[ih] early networking
Leonard Kleinrock
lk at cs.ucla.edu
Tue Apr 30 14:17:20 PDT 2024
Steve,
Right on re Wes and the IMP idea. It is notable that Wes (and Charles Molnar) created the LINC minicomputer in 1961/1962 and this probably influenced Wes in championing the idea of offloading functionality to small special purpose computers. Side note: Wes was my supervisor at Lincoln Lab when I was a grad student at MIT and was an amazing leader and innovator.
Len
> On Apr 30, 2024, at 2:07 PM, Steve Crocker via Internet-history <internet-history at elists.isoc.org> wrote:
>
> John,
>
> My understanding re the idea for the IMPs is slightly different. Yes,
> there was pushback from some of the sites, but I have understood the
> introduction of the IMP idea came from Wes Clark. (See
> https://en.wikipedia.org/wiki/Wesley_A._Clark) He was deeply involved with
> small computers. The introduction of the IMPs into the design provided a
> clean separation between the subnet and the hosts. The reliability of
> the overall system was dependent only on the IMPs and the lines. In those
> days, it was fairly rare for an operating system to have 24 hours of
> continuous operation.
>
> Re the protocol, the few of us who were involved at the outset of the host
> level protocol design focused on connections as the basic building block.
> I'll take the blame for this narrow focus if we need someone to blame. (On
> the other hand, if it's a matter of giving credit, there were several of
> us.) Walden's IPC concept came along after we were far down the path of
> designing the host-host protocol. That said, general interprocess
> communication was part of our thinking from the start.
>
> John White from UCSB also pushed for remote procedure calls as a basic
> building block. It was a powerful idea but didn't dissuade us from
> choosing a virtual bitstream as the building block. Maybe it should have.
>
> Along a separate path, Danny Cohen was interested in real-time
> applications, particularly voice and flight simulation. His work, among
> others, led to using messages that were not subject to flow control.
>
> In all cases, the notion of layers was fundamental and an intrinsic part of
> everyone's thinking coming out of the August 1968 meeting.
>
> Steve
>
>
> On Mon, Apr 29, 2024 at 3:58 PM John Day via Internet-history <
> internet-history at elists.isoc.org> wrote:
>
>>
>> As we all know, the ARPANET was the first major packet switching network.
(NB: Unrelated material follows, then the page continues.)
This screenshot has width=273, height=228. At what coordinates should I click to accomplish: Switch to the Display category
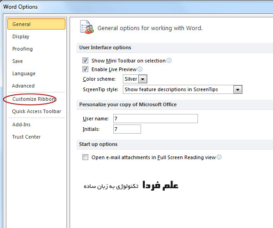21,36
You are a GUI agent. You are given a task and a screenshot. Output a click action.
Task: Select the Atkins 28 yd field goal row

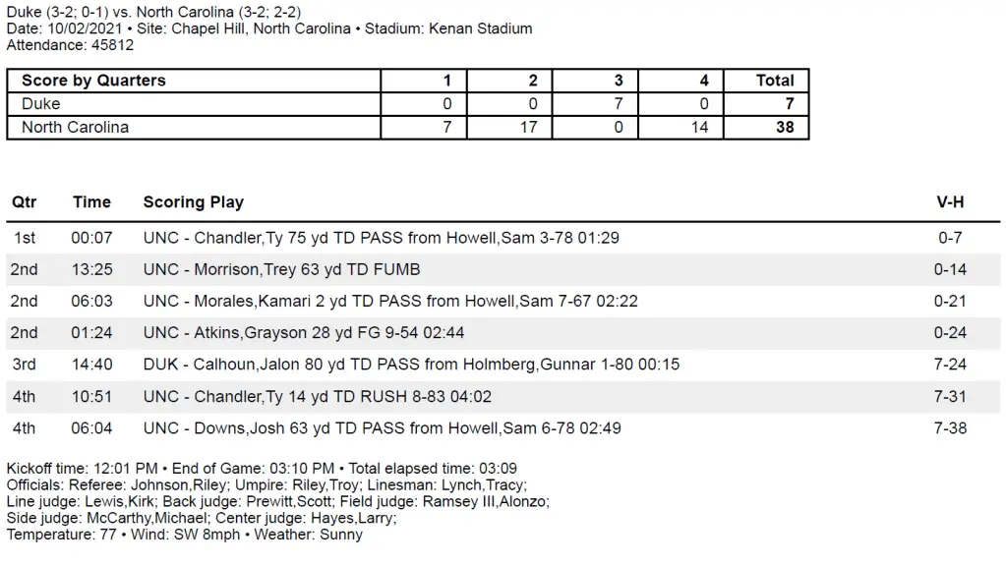(x=315, y=333)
>> It was built to be a production network to lower the cost of computing for
>> ARPA Projects. Cyclades was built to be a network to do research on
>> networks. Cyclades was a platform, what today would be called a clean-slate
>> approach having seen the ARPANET. (There was considerable interaction
>> between BBN and CYCLADES: As Dave Walden (who led IMP team) told me, so
>> ’they wouldn’t make the same mistakes we did.’ ;-) And Jean-Louis Grangé
>> (led the CIGALE team) spent a fair amount of time at BBN.)
>>
>> Because Roberts had gotten considerable resistance from the potential host
>> sites when he proposed just a network of hosts, the IMPs were proposed to
>> ‘off-load’ the network from the hosts. Hence for the ARPANET, the host used
>> the IMP-Host protocol to allocate a ‘connection’ to the destination and
>> then the Host-Host Protocol created a connection between processes in the
>> two machines. The applications were built on top of it. (Note NCP did flow
>> control but no retransmissions because the IMP subnet was reliable.) This
>> is when layers were first introduced. (Again, Walden confirmed for me that
>> there were no layer diagrams of the IMP subnet and I wouldn’t have expected
>> them then.) This is when the idea that networking was IPC began. Walden
>> wrote a very early RFC proposing IPC for a resource sharing network.)